- [Work order] Transcribe the following entries letter for letter, without the pictures.

(Collected data entries)
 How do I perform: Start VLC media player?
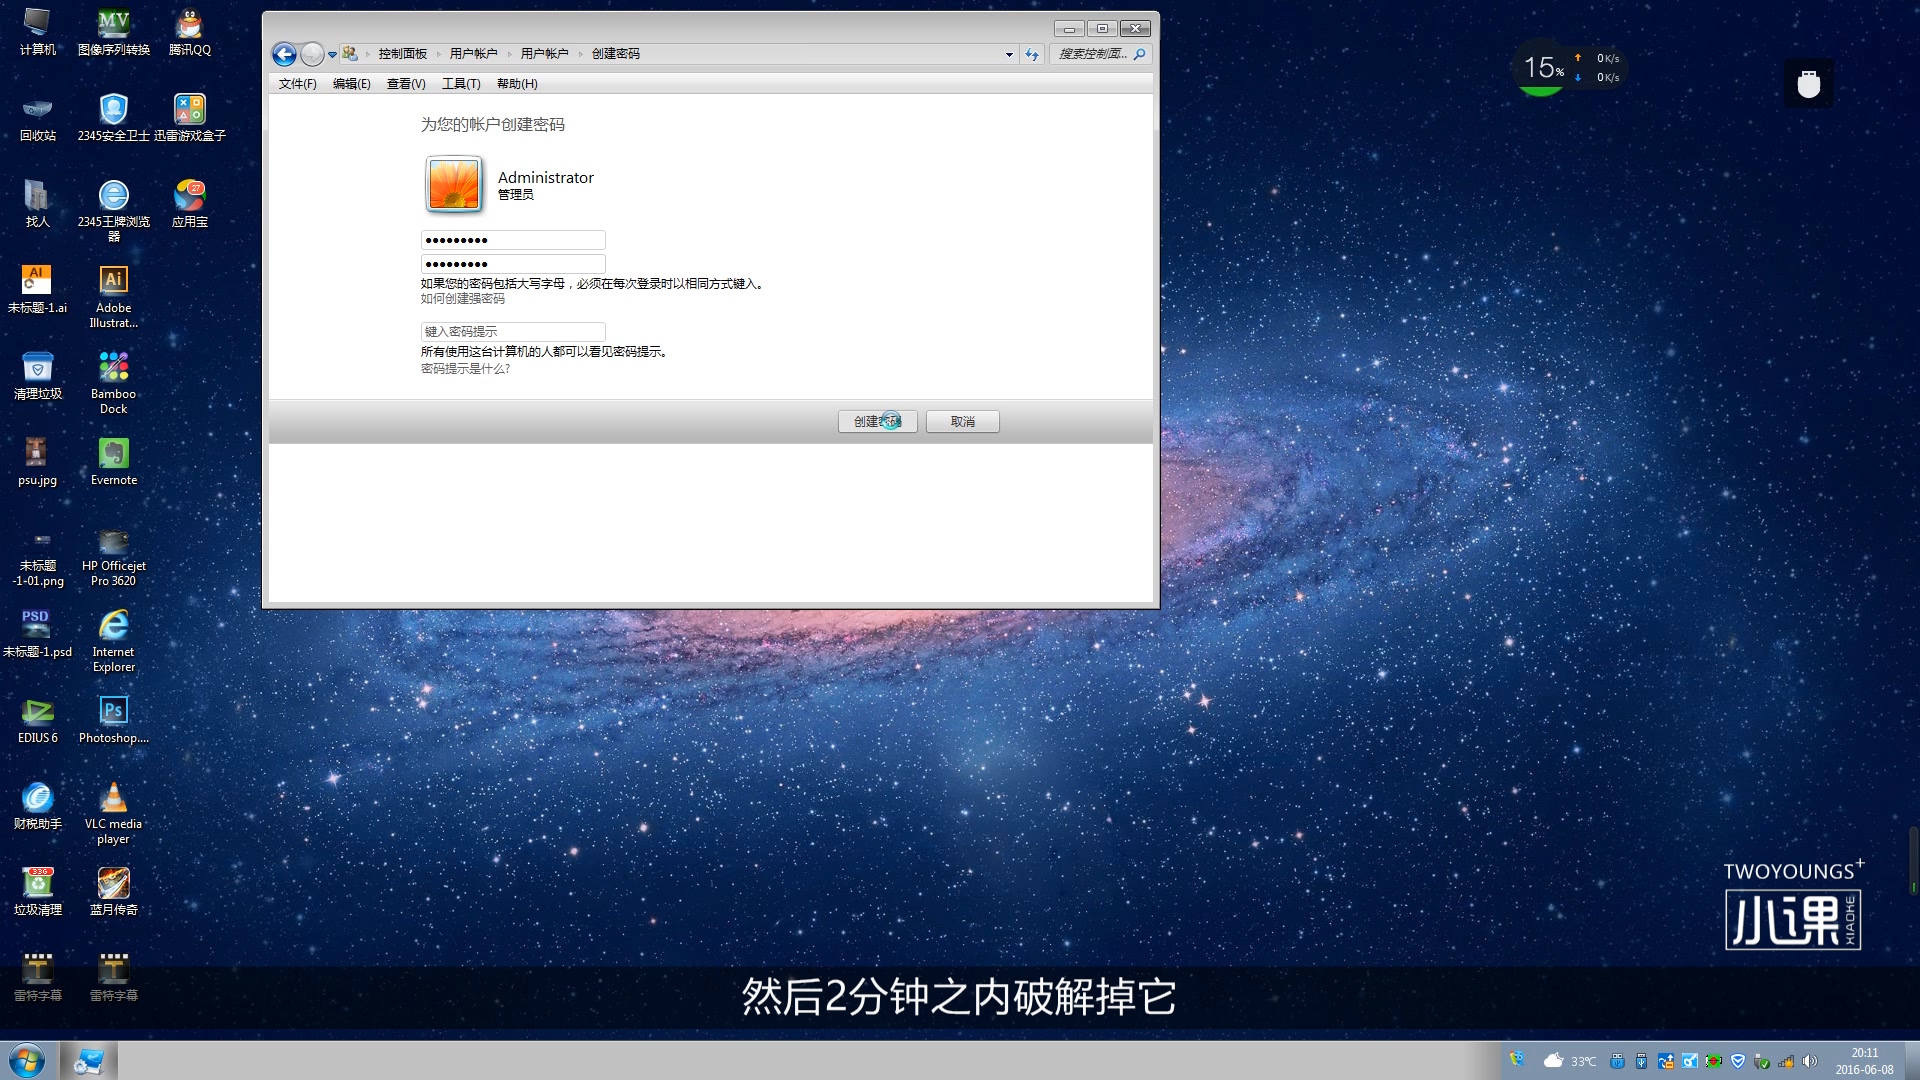(x=113, y=795)
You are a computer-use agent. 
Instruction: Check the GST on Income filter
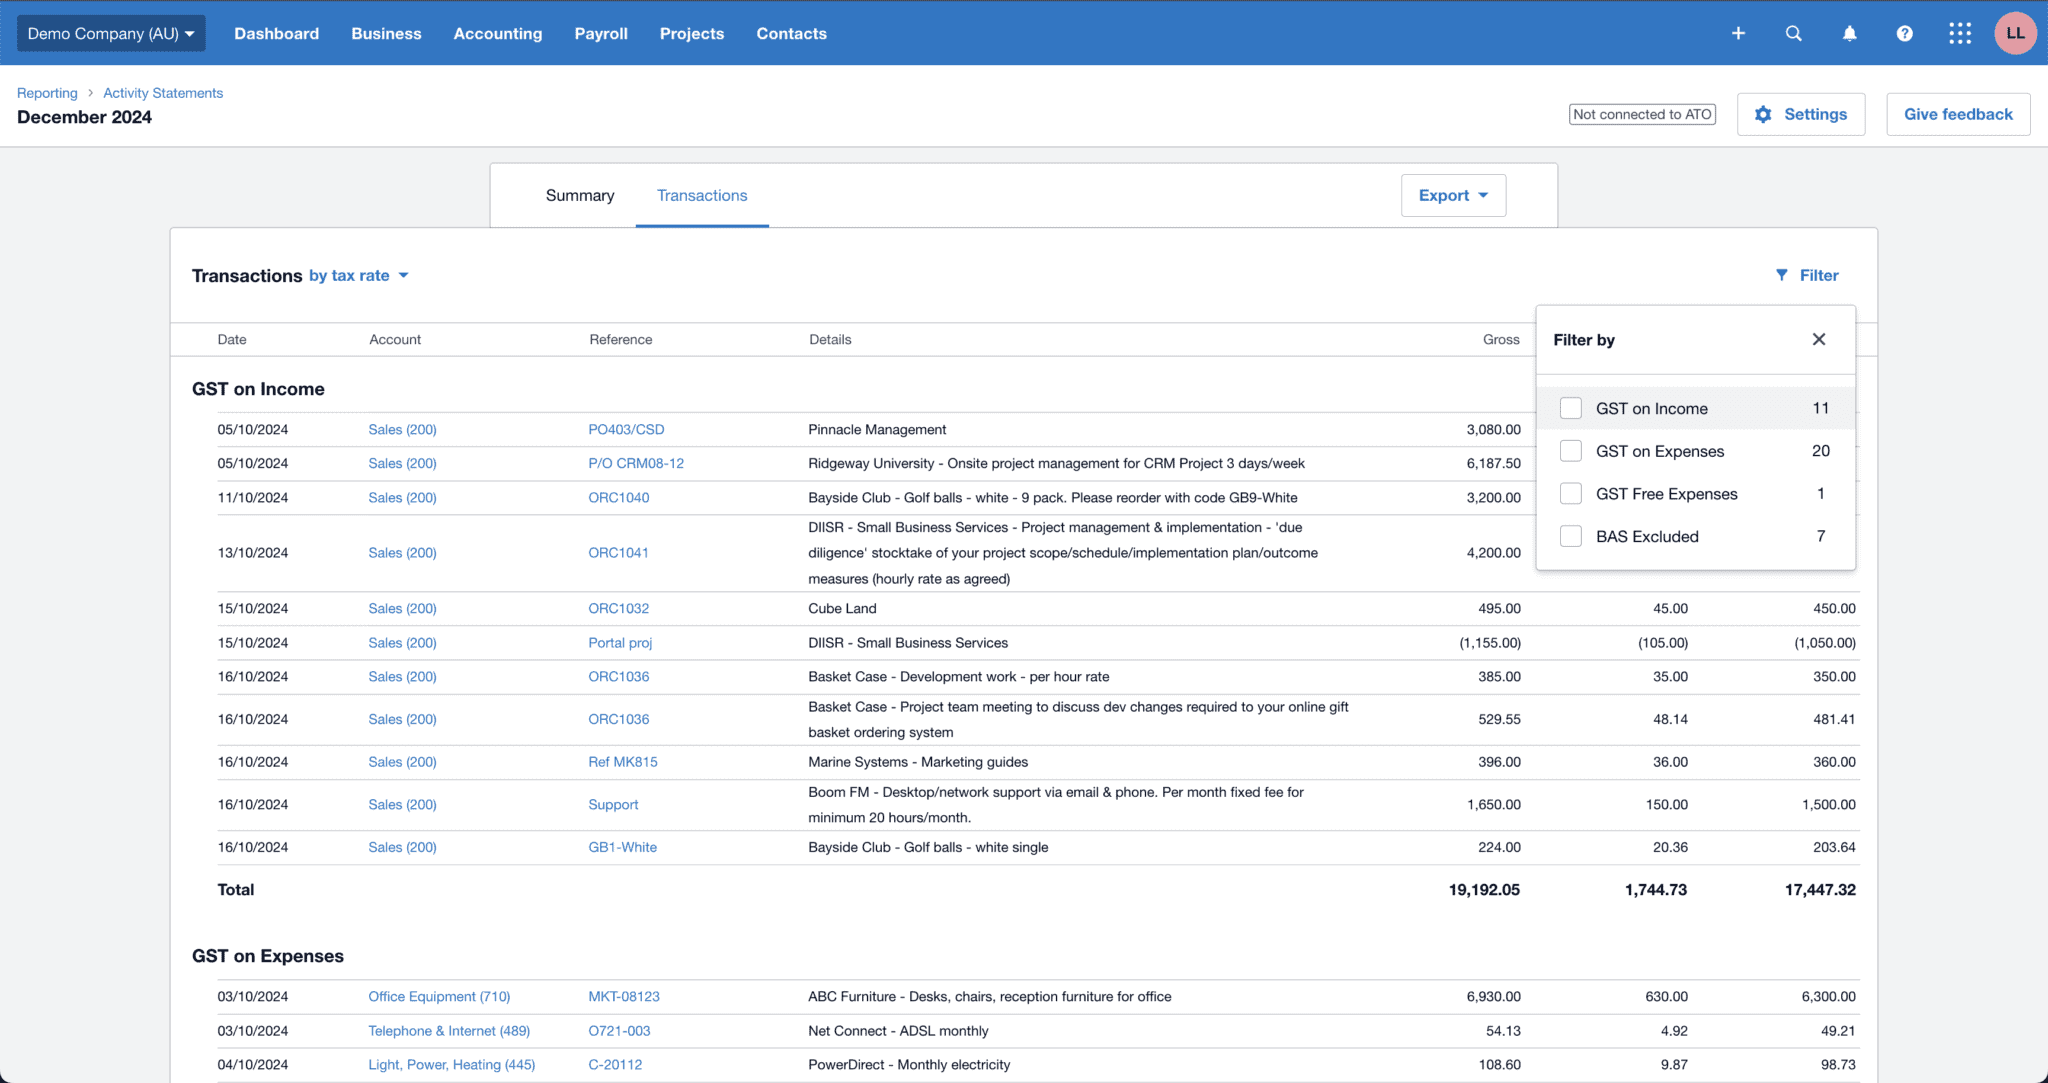[1570, 408]
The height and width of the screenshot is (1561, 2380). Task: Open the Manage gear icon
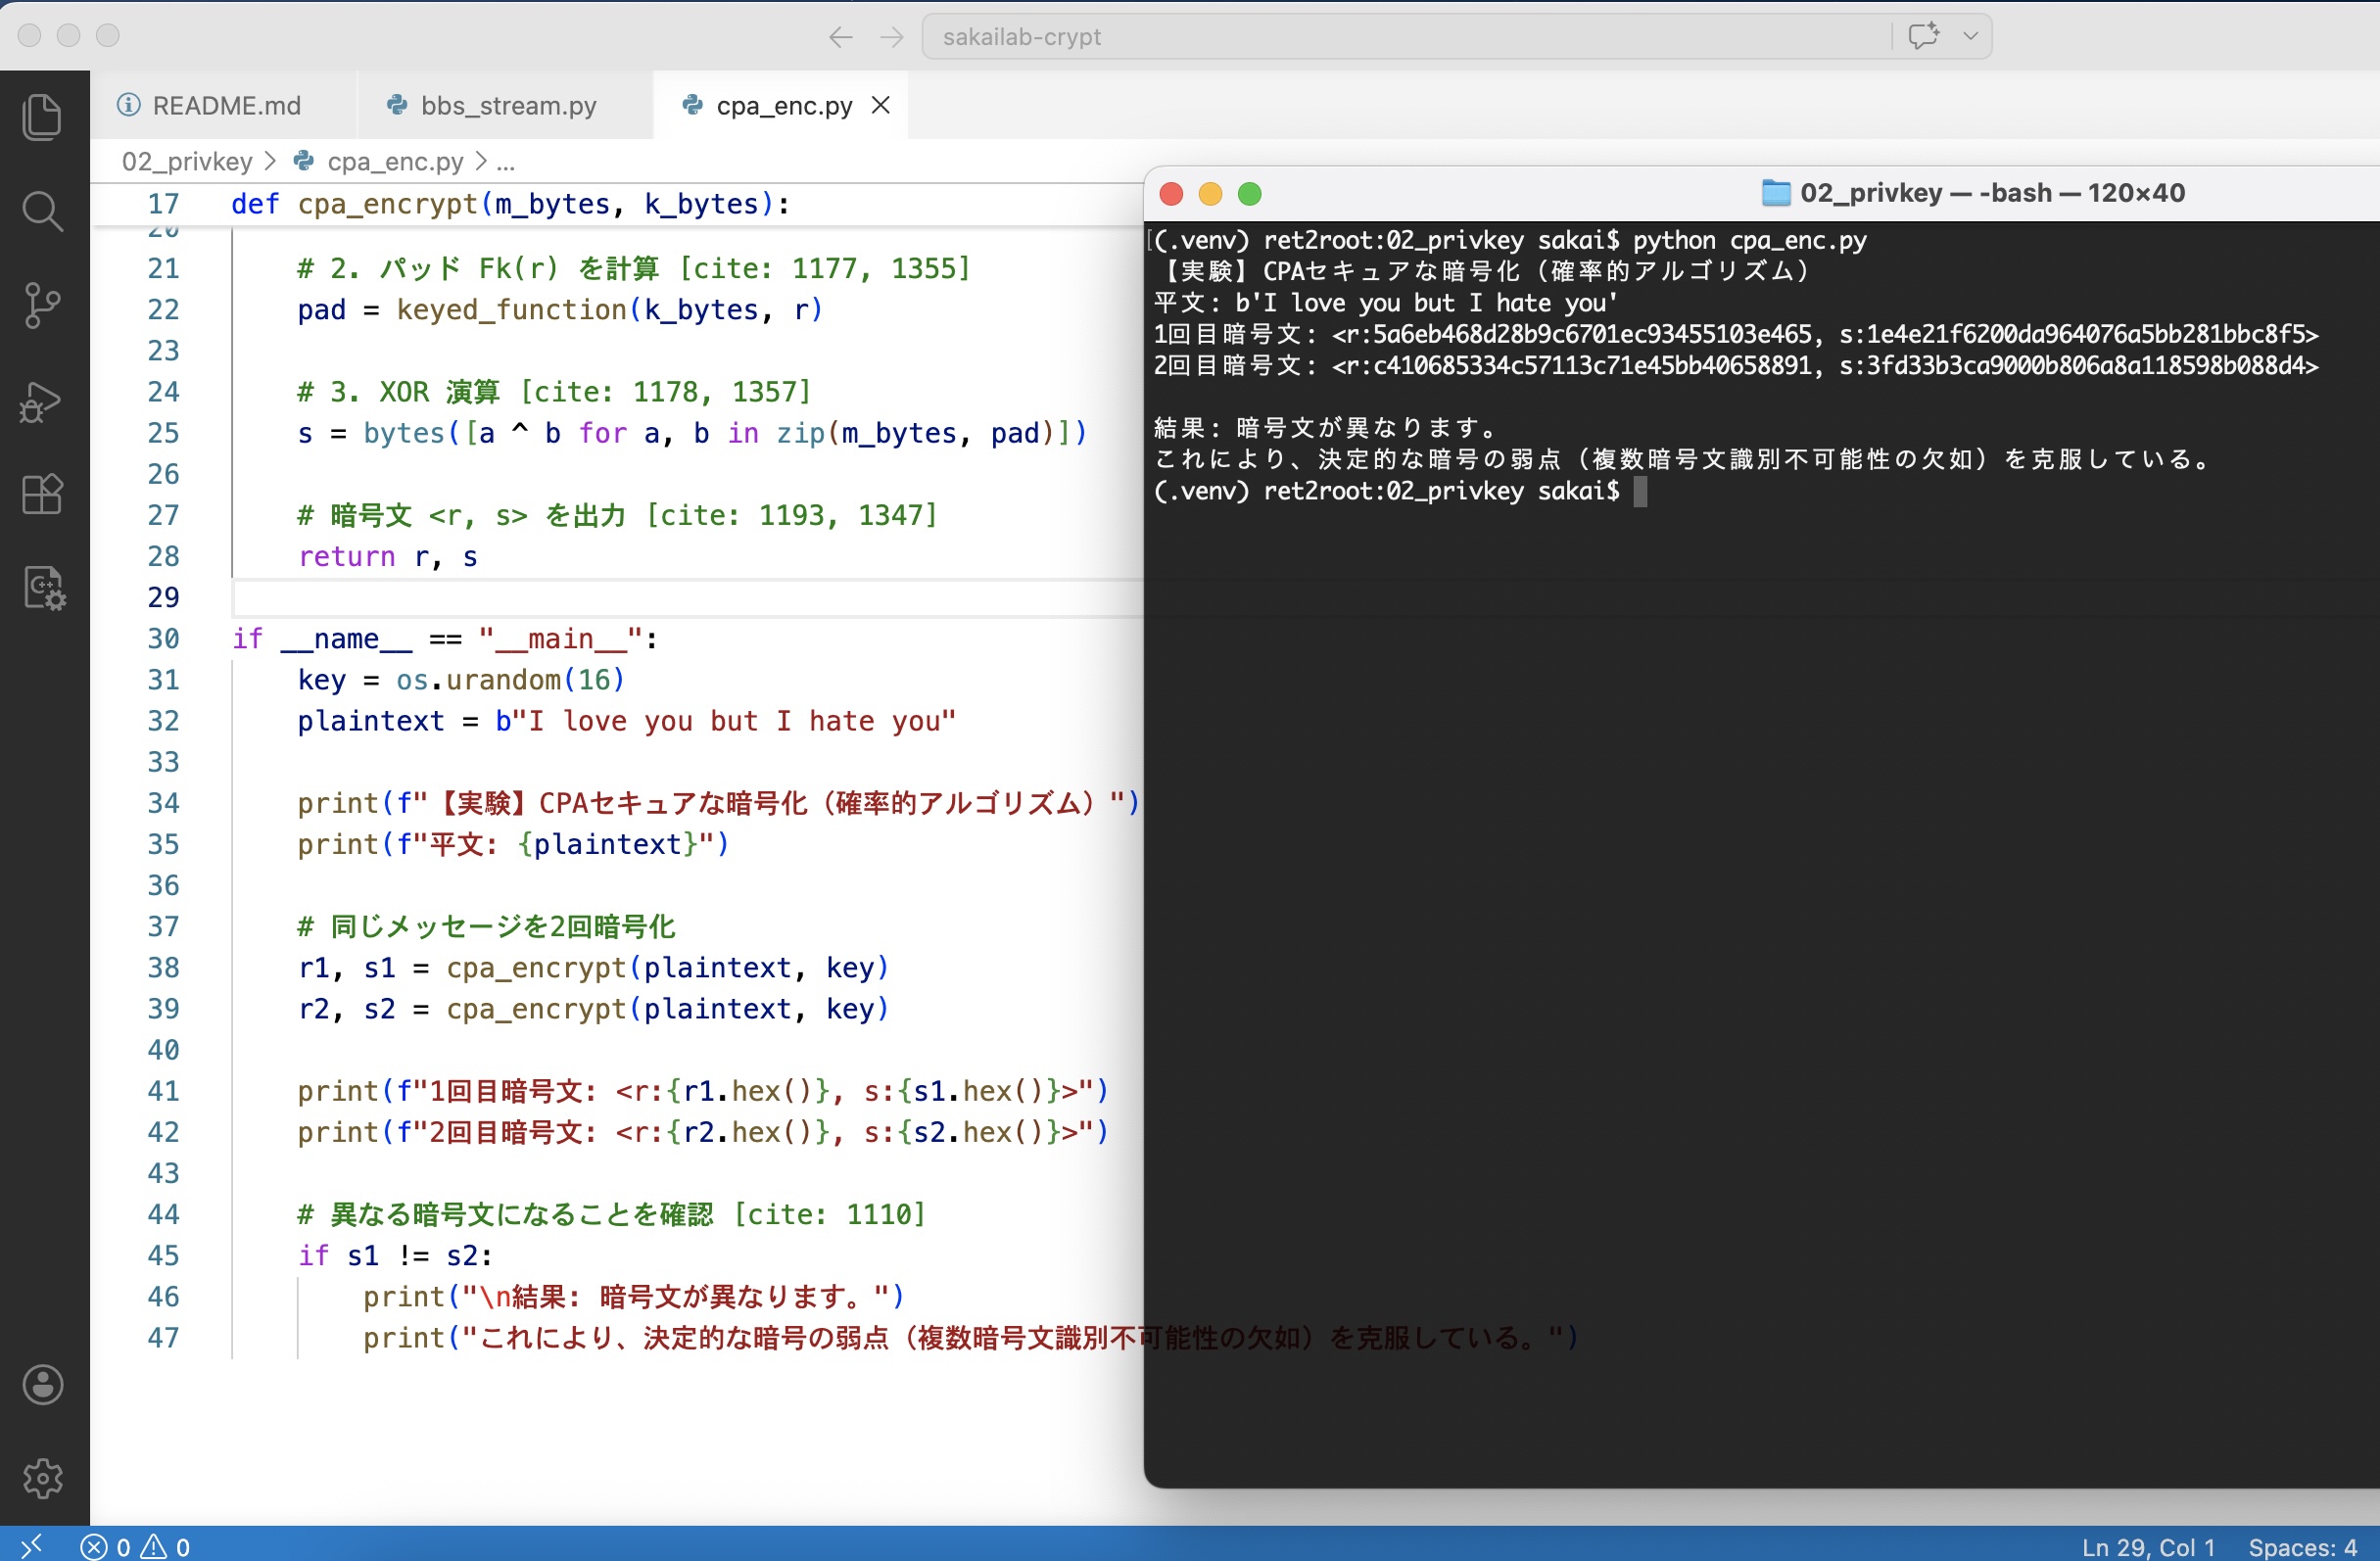tap(42, 1478)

- [Response for this exercise]
 How do I perform: Start VLC media player?
(x=113, y=795)
You are a computer-use agent. 
Instruction: Check the GST on Income filter
[1570, 408]
The height and width of the screenshot is (1561, 2380). Task: Open the Manage gear icon
tap(42, 1478)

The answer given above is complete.